ACTIVIDADES A REALIZAR
A. Responda estas preguntas con base en el texto sobre la vuelta a las actividades en Villahermosa:
(i) ¿Durante cuánto tiempo estuvieron resguardadas las señoras de edad que van a comprar sin cubre boca?
(ii) ¿En qué año obtuvo Michael Levitt el Nobel de Química?
(iii) ¿Cuántas muertes por millón de habitantes tiene un año de una "mala temporada de gripa"?
B. Prosiga el texto sobre la vuelta a las actividades en Villahermosa a partir de su última oración.

Ya es común observar en algunas colonias de Villahermosa a pequeños grupos de personas, sobre todo este fin de semana, departir fuera de sus casas, con bebidas en mano, como cualquier fin de semana anterior a la emergencia. Obviamente todos sin cubre boca para permitir el sorbo constante.
Señoras de edad que van a comprar a la frutería de la esquina o a una abarrotera sin cubre boca a pesar de que estuvieron resguardadas casi tres meses. Y aunque es obligatorio su uso en cualquier negocio, la atendieron y regresó a casa como cualquier día antes de la epidemia.
En esta etapa tan delicada de transición hacia la nueva normalidad, más que nunca se vuelve imprescindible ser responsable y cumplir las medidas sanitarias.
Pueden ser los menos quienes por alguna razón de idiosincrasia omiten seguir los lineamientos, pero representan un foco potencial de contagio.
También es cierto que en los supermercados, en las sucursales bancarias, en las farmacias y en distintos negocios donde hay que formarse para poder ingresar, prácticamente todos llevan sus mascarillas y suelen guardar su distancia. Es algo que tenemos que volver cotidiano y con lo cual debemos vivir hasta nuevo aviso.
Por necesidad económica de la mitad de la población del país, que no tiene un ingreso seguro y vive al día como suele decirse, se hace necesaria la vuelta a las actividades, así sea de forma escalonada y en medio del pico mayor de contagio.
La gente no puede aguantar indefinidamente en el confinamiento. No es tampoco aconsejable desde el punto de vista mental. La tolerancia social se ha desgastado.
Hay voces como la del Nobel de Química en 2013, Michael Levitt, quien considera negativo el aislamiento estricto y se requiere no prolongarlo más, pues si bien puede salvar vidas en el corto plazo, el daño económico cobrará otras más.
Incluso, refiere que el número de personas fallecidas en cada país por millón de habitantes a causa del Covid-19, no supera –en algunos casos- las de un año de una “mala temporada de gripa” que es de 400 muertes por millón. Suena insensible, pero son las estadísticas.

MATERIAL PROPORCIONADO
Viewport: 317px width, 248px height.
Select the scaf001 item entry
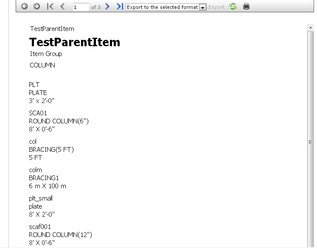pos(40,227)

RESPUESTAS A EJERCICIOS
A.
(i) Casi tres meses.
(ii) En 2013.
(iii) 400 muertes por millón.

B.
Si tomamos en cuenta el número de muertes por Covid-19 en países como Italia, Francia, España y Reino Unido, ubicados en la parte baja de sus curvas epidémicas, el promedio de muertes por cada millón de habitantes es de 573, 447, 583 y 636, respectivamente.
Alemania podría parecer un caso de éxito con 108 muertes a causa del Covid-19 por cada millón de habitantes, pero el especialista español, Jesús Sánchez Martos, señala que allí no se clasifican como decesos por el virus a quienes lo contrajeron y tenían un padecimiento crónico previo.
Estados Unidos, con sus 117 mil fallecimientos a la fecha por coronavirus, promedia 356 por cada millón de habitantes. En el caso de México, aún está en el pico máximo de la epidemia. Pero si nos vamos a estimaciones del subsecretario de Salud, Hugo López-Gatell, que podría llegarse a los 35 mil decesos hasta bajar la actual curva, eso representaría 278 muertes por cada millón de mexicanos.
Ante la frialdad de las cifras, está en todos intentar que ya no crezcan más, pues la pérdida de una vida conlleva el sufrimiento familiar cuando hay un contagio y es mayor ante un desenlace fatal.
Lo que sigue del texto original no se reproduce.